Keuchik Desa Batu Napal, Fajar mengungkap akibat minimnya pemahaman mitigasi satwa liar, warga memilih berdiam saat tanaman dimakan gajah.
“Warga hanya bisa berdiam diri karena takut juga mau bunuh (gajah) tidak berani karena bisa masuk penjara,” ungkapnya.
Kejadian ini terus berlangsung hingga tahun 2016, Balai Konservasi Sumber Daya Alam (BKSDA) Aceh serta Wildlife Conservation Society – Indonesian Program (WCS-IP) mendatangi Batu Napal menjalankan program Masyarakat Desa Mandiri (MDM).

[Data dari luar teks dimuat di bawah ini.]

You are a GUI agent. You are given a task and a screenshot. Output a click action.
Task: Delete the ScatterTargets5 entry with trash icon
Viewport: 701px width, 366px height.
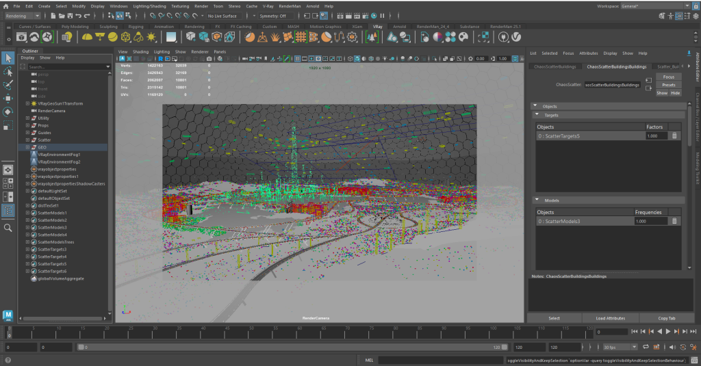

Lewat program itu terbentuk Kelompok Swadaya Masyarakat (KSM) Sepakat Bersama. Kelompok bertugas menangani persoalan konflik satwa yang ada di pemukiman warga.
Awal menjalankan program, pendamping MDM dari WCS-IP, Sukardi mengaku kewalahan memberi pemahaman mitigasi satwa pada warga.

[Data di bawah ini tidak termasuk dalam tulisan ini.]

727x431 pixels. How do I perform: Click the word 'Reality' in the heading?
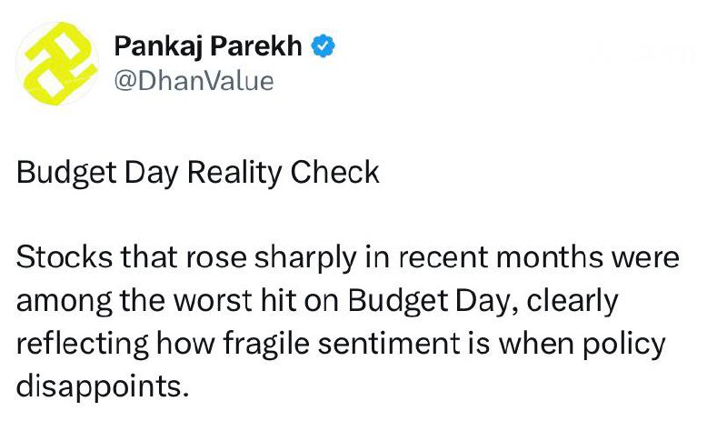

“Butuh kesabaran lebih agar program ini diterima warga,” katanya.

Namun setelah merasakan manfaat langsung terhadap keamanan perkebunan dari satwa liar, MDM diterima warga. Apalagi KSM Sepakat Bersama rutin patroli mengawasi kawanan gajah dan satwa liar lainnya, bahkan mengembalikannya ke hutan.
“Saat itu kelompok ini jumlah anggotanya 27 orang, jadi saat konflik kami berbagi kadang ada dua kelompok sebagian naik ke atas (hutan) sebagian di pemukiman warga,” kata Sekretaris KSM Sepakat Bersama Desa batu Napal, Basri.
Ia menceritakan saat patroli malam, mereka hanya berbekal perlengkapan seadanya. “Bahkan ada yang menggunakan lampu di korek api,” katanya.
Menurut Basri, upaya menghalau satwa masuk kebun dan desa biasanya dilakukan siang. Peralatan yang digunakan beragam seperti petasan, pipa paralon dan kaleng.
Jelang berakhirnya tahun 2016 konflik warga dan gajah di Batu Napal tamat. Tapi masalah belum selesai, berikutnya giliran Orangutan merusak tanaman.
“Sejak konflik gajah sudah berakhir akhir 2016 kemudian kita konflik dengan Orangutan,” lanjutnya.

Keuchik Fajar mengakui KSM Sepakat Bersama sangat membantu aktifitas warga berkebun.
“Dengan ada kelompok ini warga jadi aman dan nyaman dalam bercocok tanam,” ungkap Keuchik Fajar.
Kata Sukardi, KSM juga memberi wawasan lebih terhadap warga terkait perilaku satwa.
“Kalau dulu masyarakat menganggap gajah itu hama dan ancaman, sekarang udah tidak lagi,” katanya.[Ahlul Fikar]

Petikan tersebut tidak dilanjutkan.